■ Your objective:
The required output is the exact text of the lines from the line containing "This screenshot has height=764, width=973." through the final line below, inclusive, without pictures.

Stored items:
- Opening Delimiter -
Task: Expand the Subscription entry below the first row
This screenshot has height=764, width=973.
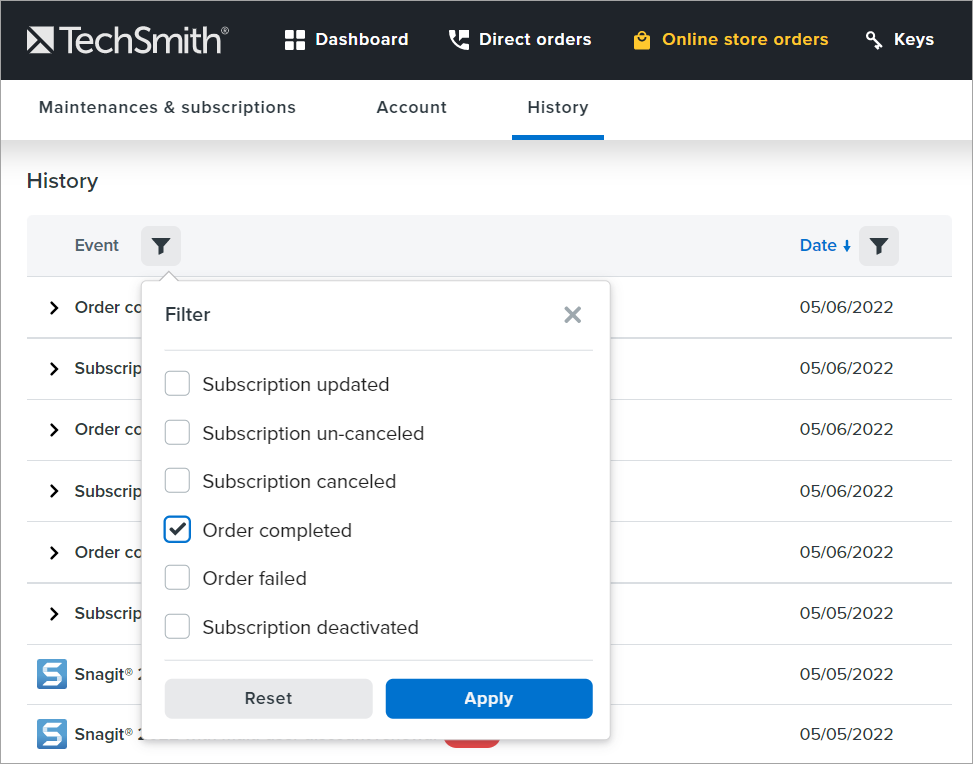Action: click(54, 368)
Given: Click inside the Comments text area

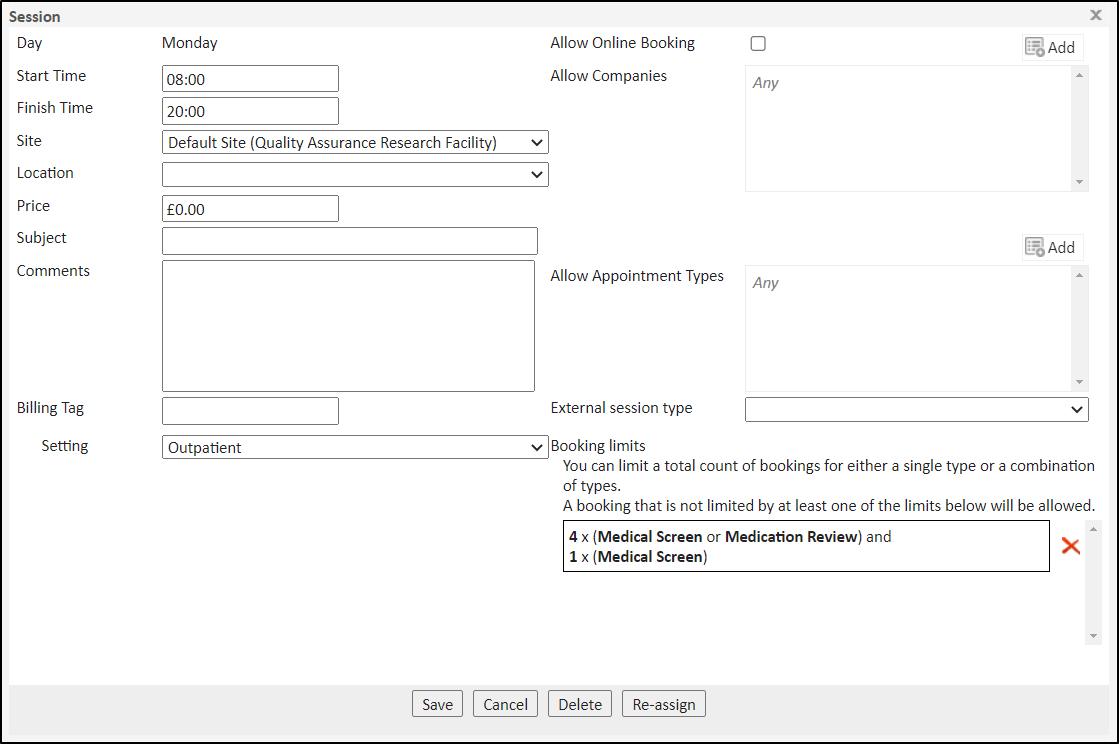Looking at the screenshot, I should point(348,326).
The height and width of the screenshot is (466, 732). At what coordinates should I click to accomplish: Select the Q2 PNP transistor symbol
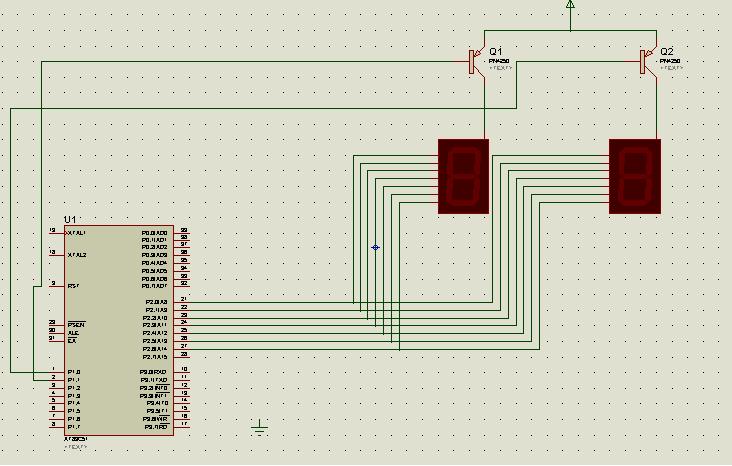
- Closing Delimiter -
■ Output for this exercise:
This screenshot has height=764, width=973.
Action: click(54, 368)
Given: Click inside the Comments text area

Looking at the screenshot, I should point(348,326).
The height and width of the screenshot is (466, 732). At what coordinates should I click to accomplish: Select the Q2 PNP transistor symbol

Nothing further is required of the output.